>> Begin Document passage

AGIMO progresses data centre strategy

Eyes Green centres in pursuit of savings costs

The Australian Government’s lead procurement agency to soon announce preferred vendors for a number of tenders forming part of the government’s 15-year data centre strategy in an attempt to progress from interim arrangements.

The Australian Government Information Management Office (AGIMO) is expected to this week finalise evaluation of tenders for the data centre services migration panel, one of five activities currently being undertaken as part of the strategy.

The panel will provide services to help early adopting agencies begin to move their individual data centre arrangements to a shared arrangement in one of the final data centres.

Services outlined in the tender include procurement, requirements definition, design, project management and logistics, installation, commissioning new infrastructure, decommissioning vacated data centres, and data centre metrics.

An accompanying tender, the final data centre facilities panel, has also progressed with most vendors signed up. AGIMO first secretary and acting Australian Government CIO, John Sheridan, said the agency was already in negotiations to move one department under the arrangement.

He said progress with the tenders, one year on from the strategy’s initial announcement, signified the government’s readiness to move on from the interim panel first established in 2009.

“The [interim] arrangement that was in place though, is an arrangement for a point in time,” Sheridan told attendees of a Gartner data centre summit in Sydney this week. “We’re now in the position to bring the full strategy into play and our full normal panel arrangements.

“What we’ve done in setting up the panels is provide an ability to negotiate with vendors under a set series of conditions where we have already agreed a whole range of the characteristics of the deal - contracts, price maximum agreements, a range of other technical agreements as part of this work.”

Sheridan said the interim panel had already yielded significant successes since formation, with six vendors leasing 2500 square metres of data centre space to nine government agencies. The panel had reduced overall lease costs for the departments involved by 30 per cent, avoiding $7 million in costs while large to medium agency services had doubled server utilisation from 30 to 60 per cent.

“We wouldn’t take all the credit for this by any means but we’re seeing a number of things,” Sheridan said. “We’re seeing increasing trends toward virtualisation. We’re seeing an understanding within the industry and government to get more out of our arrangements. We know that if that continues, the sort of footprint we needed at the outset of this work will be reduced when it’s completed.”

>> End Document passage
>> Begin Extracted material

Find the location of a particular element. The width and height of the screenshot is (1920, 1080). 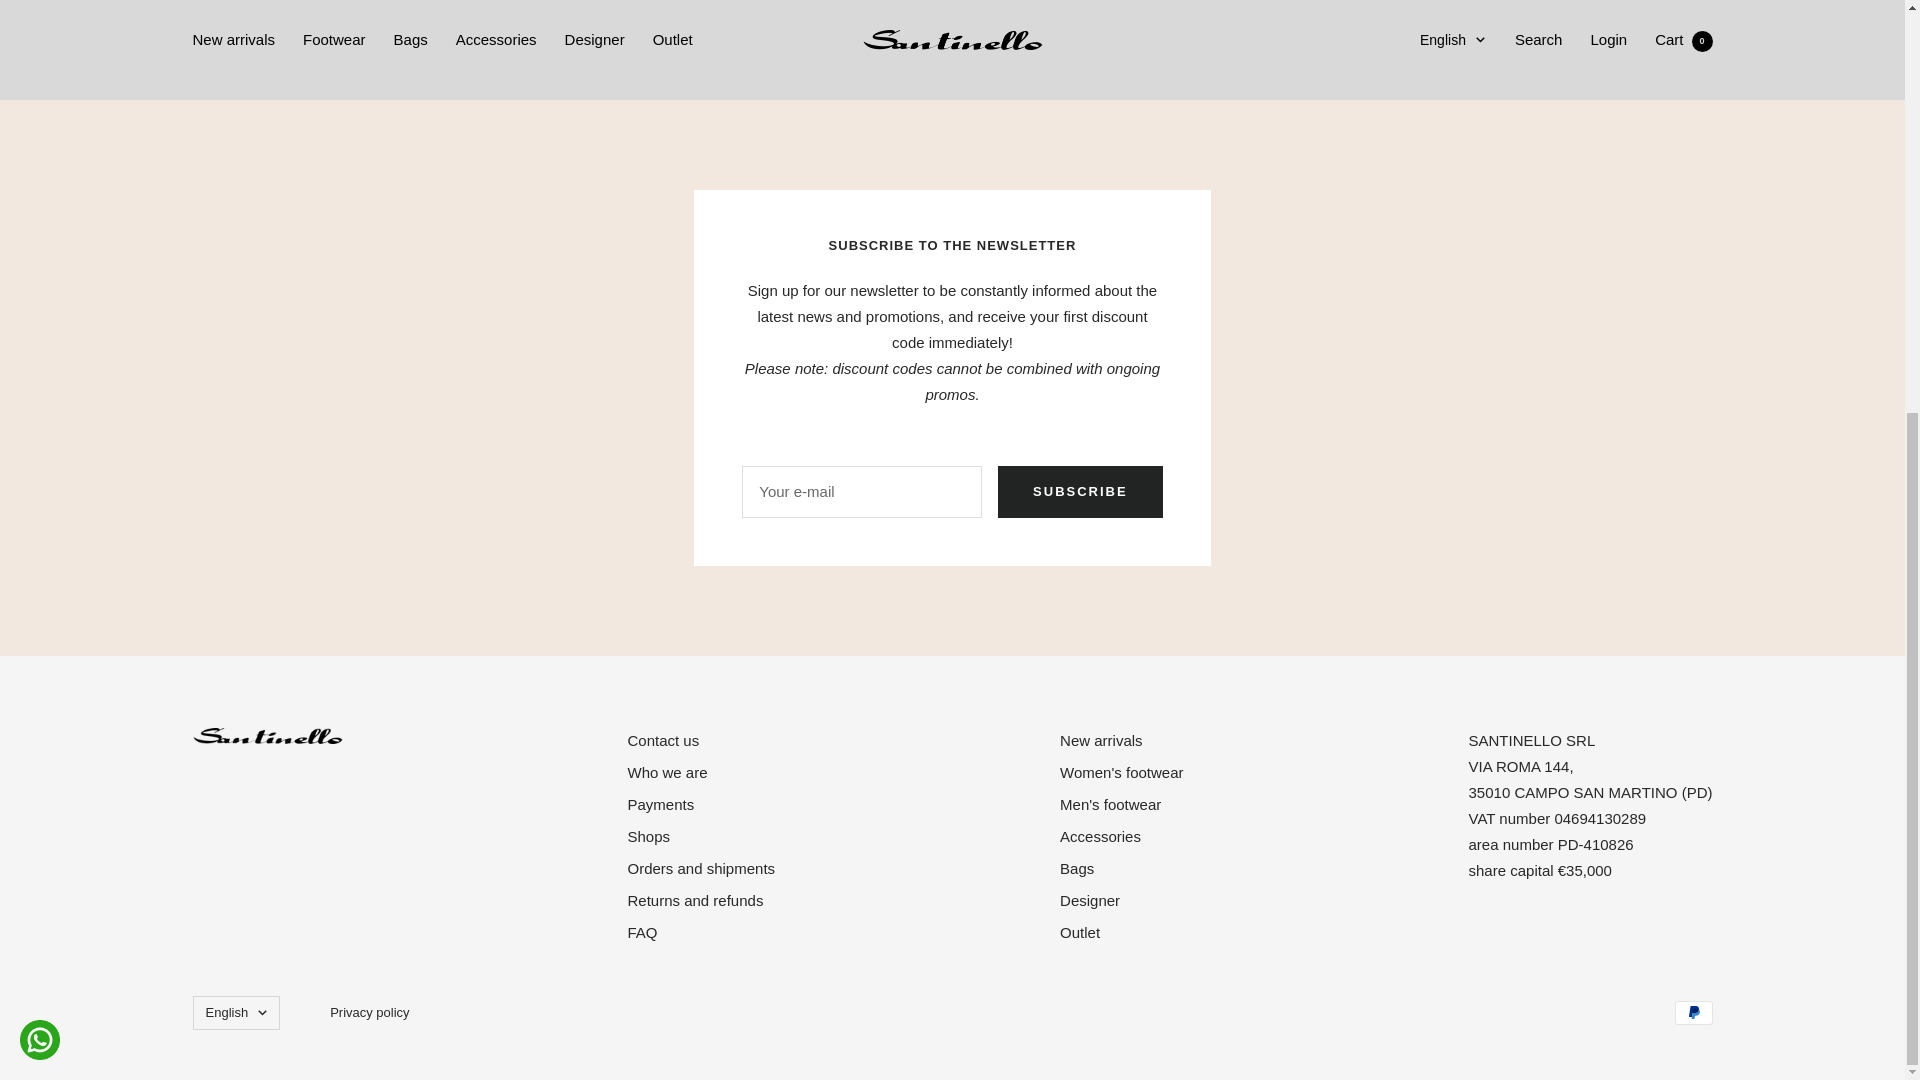

Returns and refunds is located at coordinates (694, 900).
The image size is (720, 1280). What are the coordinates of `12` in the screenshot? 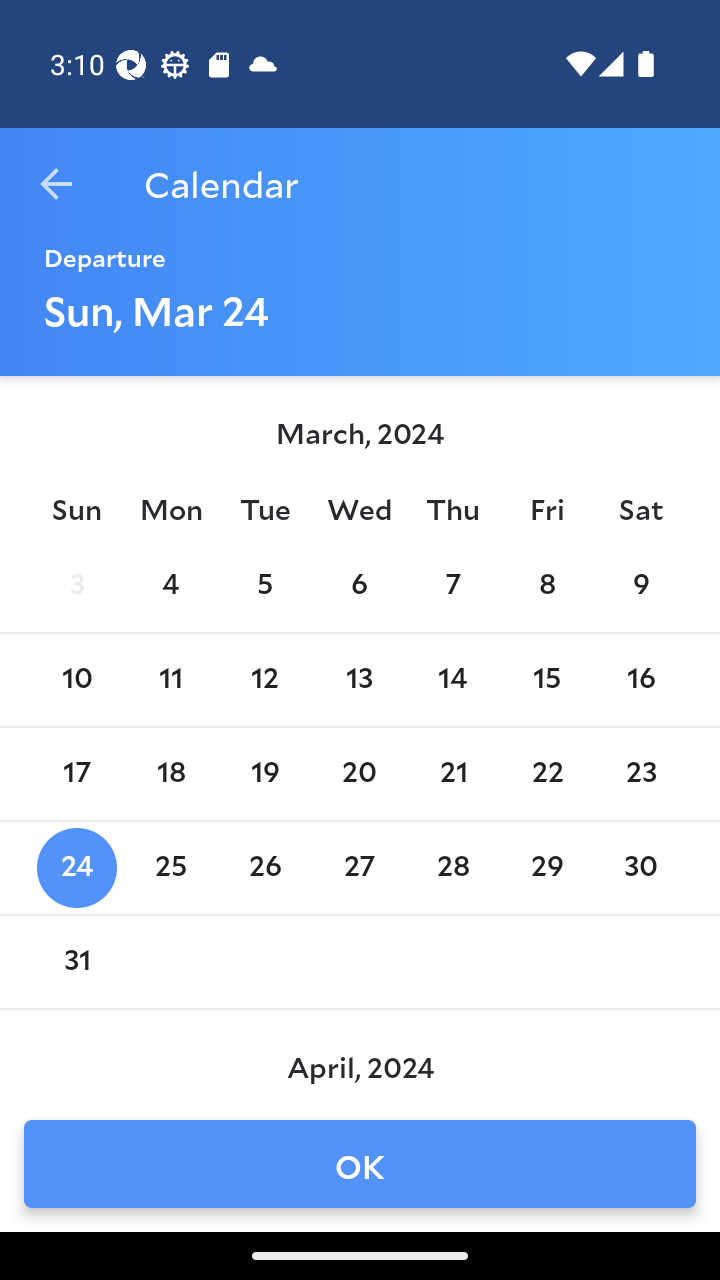 It's located at (264, 680).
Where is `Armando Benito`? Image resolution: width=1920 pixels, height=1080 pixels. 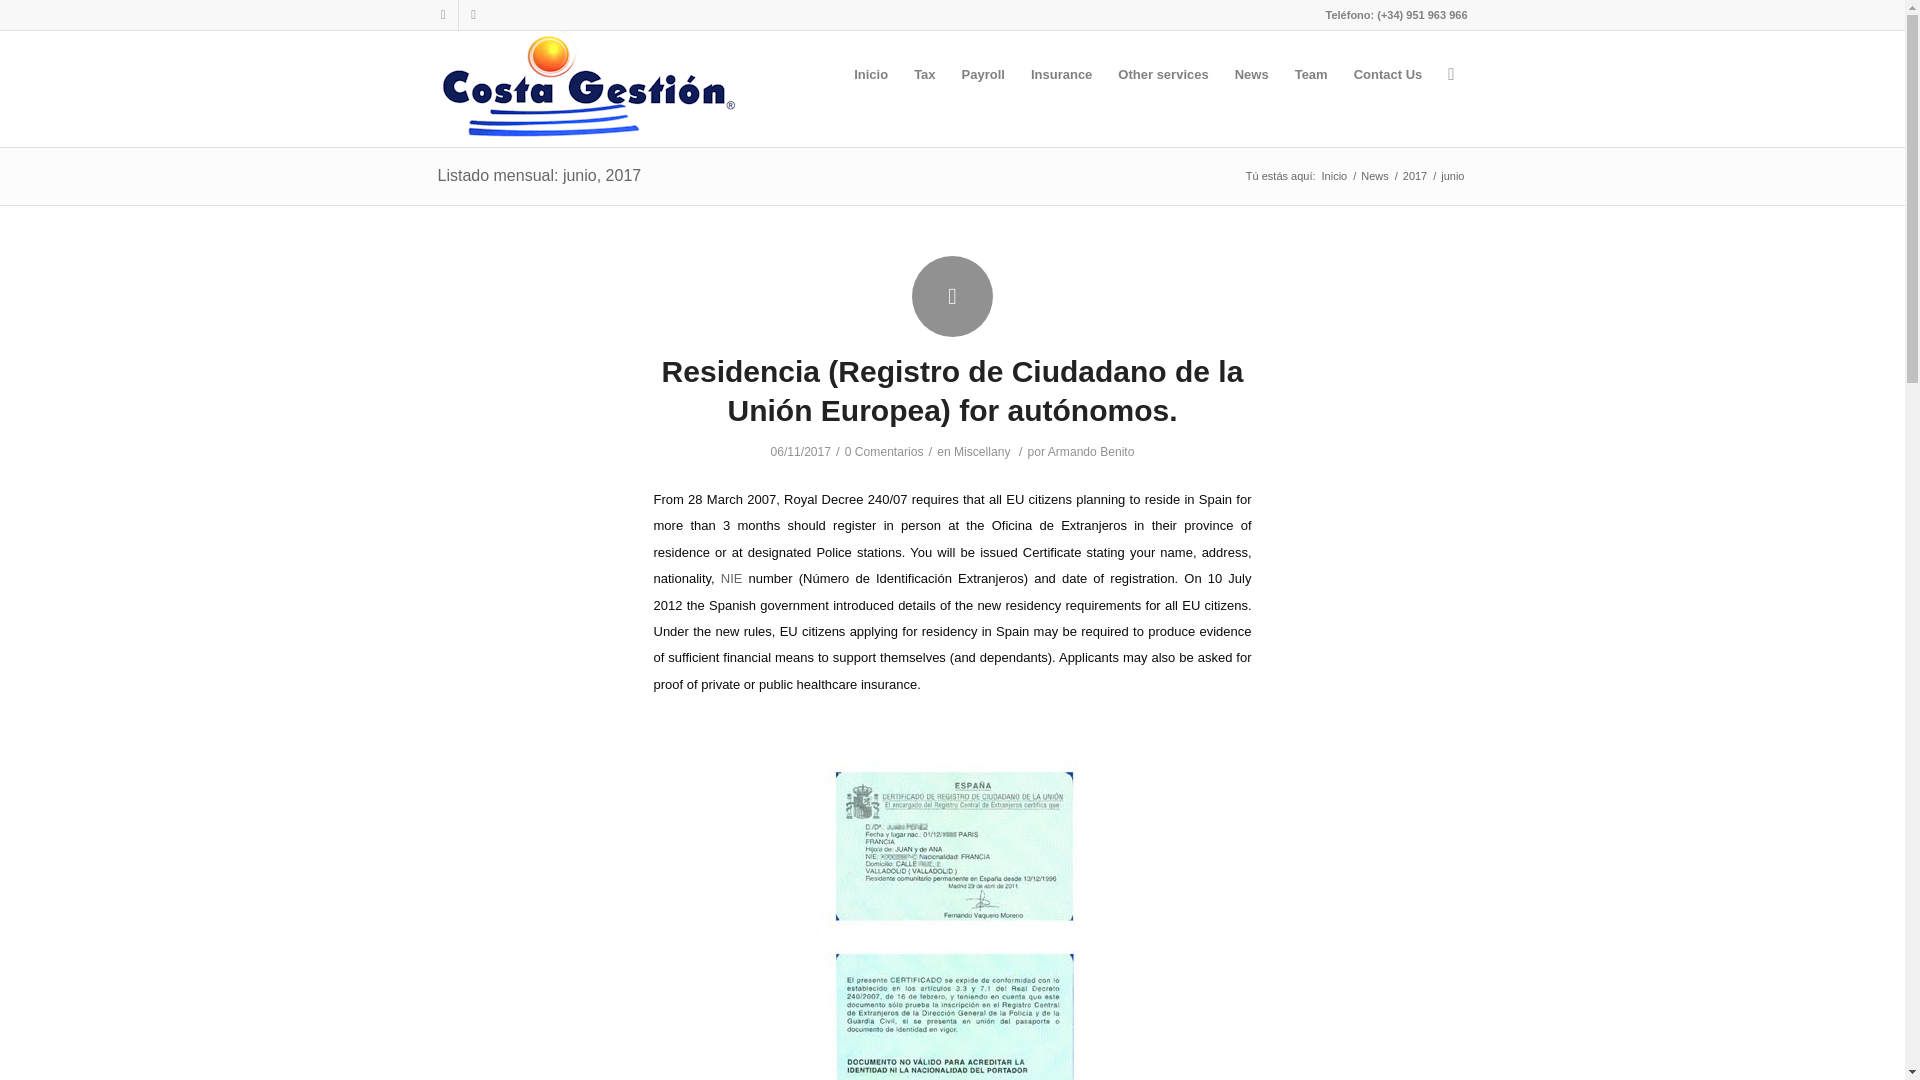
Armando Benito is located at coordinates (1091, 452).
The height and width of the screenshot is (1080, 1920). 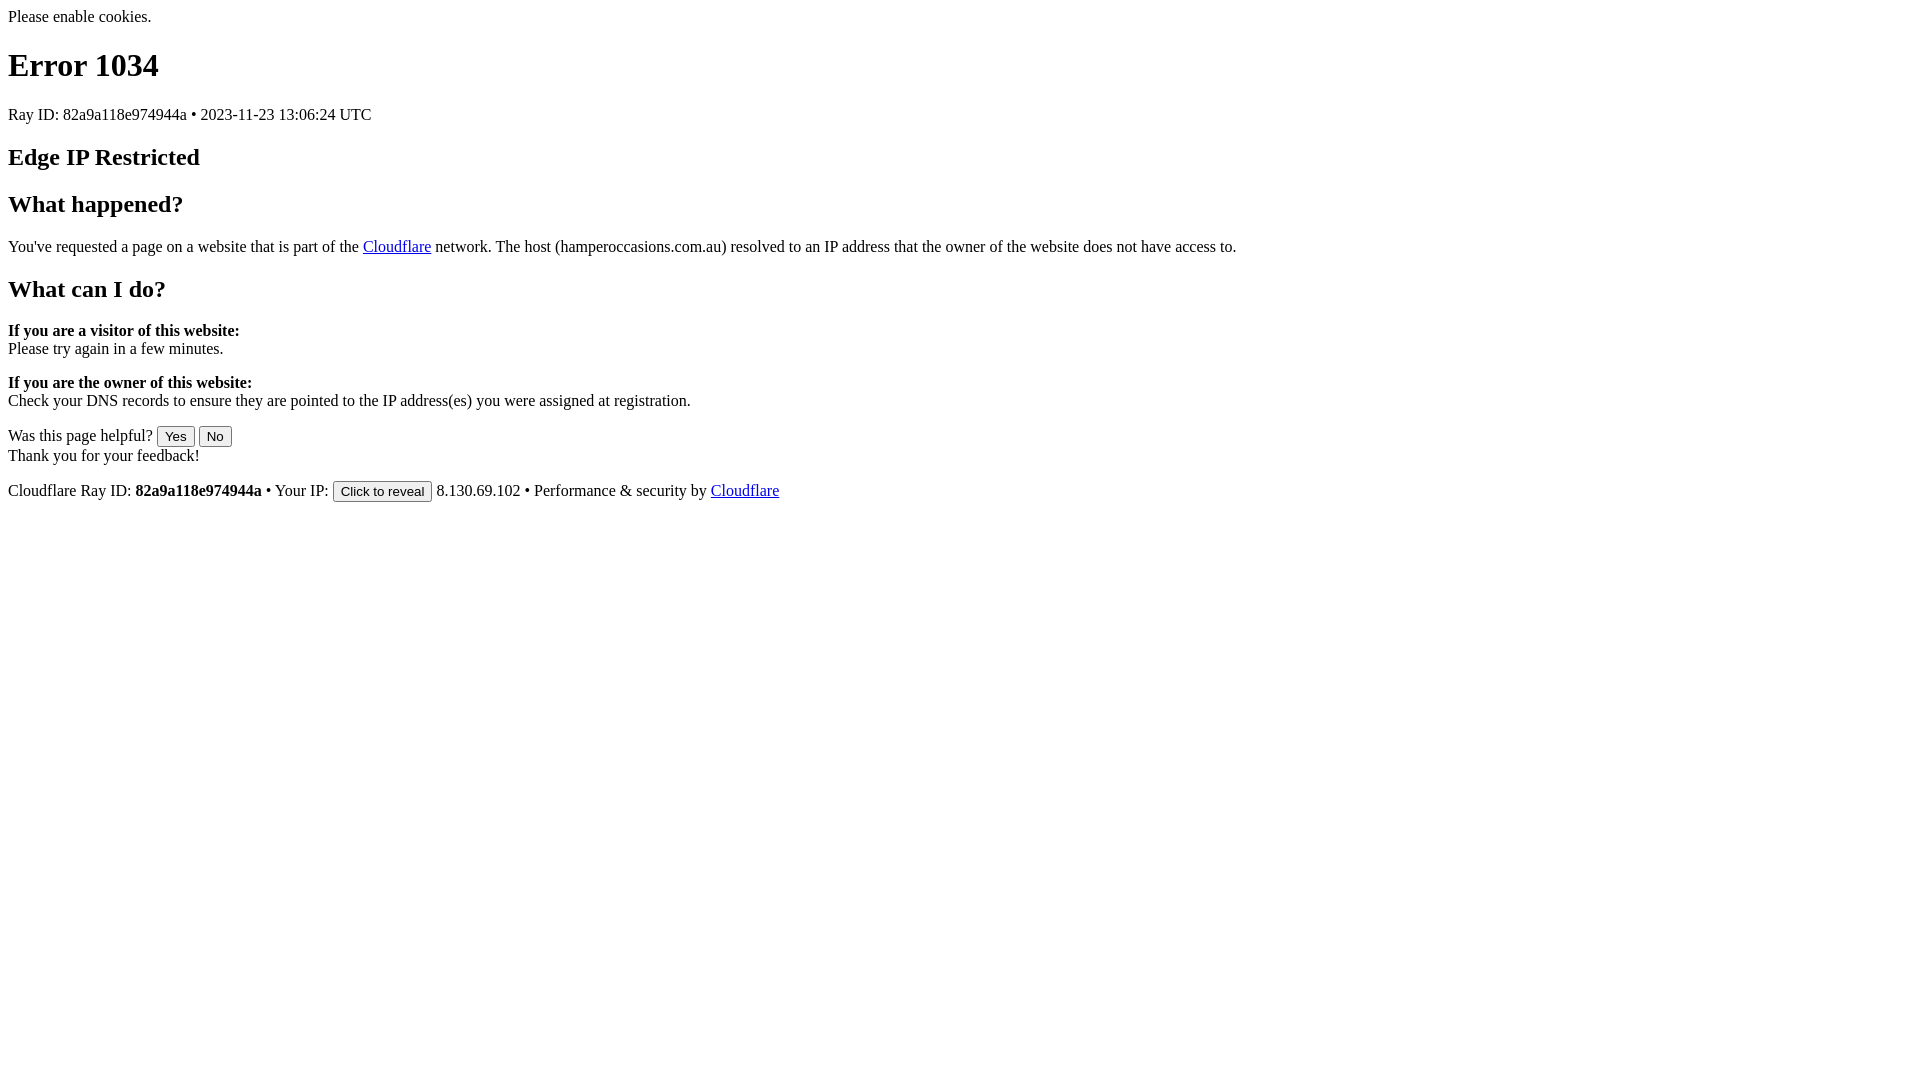 I want to click on Cloudflare, so click(x=745, y=490).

>> End Extracted material

_Exercises to complete:_
[1] Answer these about the article on AGIMO's data centre strategy:
(a) How many years does the government's data centre strategy cover?
(b) In what year was the interim panel first established?
(c) By what percentage did the interim panel cut overall lease costs for the departments involved?
[2] Carry on the article about AGIMO's data centre strategy from where it stops.

_Responses for each task:_
[1]
(a) 15 years
(b) 2009
(c) 30 per cent

[2]
The final arrangements are expected to avoid further costs of up to $1 billion over 15 years, including $35 million a year in electricity costs through more efficient data centres. The 105 agencies currently subject to the Financial and Management Accountability Act were reported to have spent $807 million a year on data centres at the launch of the strategy.

A final Cloud strategy is also expected to be released soon pending approval from government. It follows a discussion paper released in January by AGIMO which outlined aims to move unclassified material to a public Cloud environment by the end of the decade. The strategy is expected to sit alongside data centre migrations, but may overlap with certain arrangements.

AGIMO eyes Green data

Sheridan also outlined plans to move to a power usage effectiveness (PUE) rating of 1.5 over time in an effort to improve data centre efficiencies and reduce costs.

The $35 million cost savings outlined would more than likely come from the $100 million a year spent on facility electricals, while another $70 million is currently spent on the ICT infrastructure of existing data centres.

Government data centre PUE ratings averaged 2.5, according to Sheridan, with smaller agencies unable to properly gauge their environmental efficiency given a rating of 3.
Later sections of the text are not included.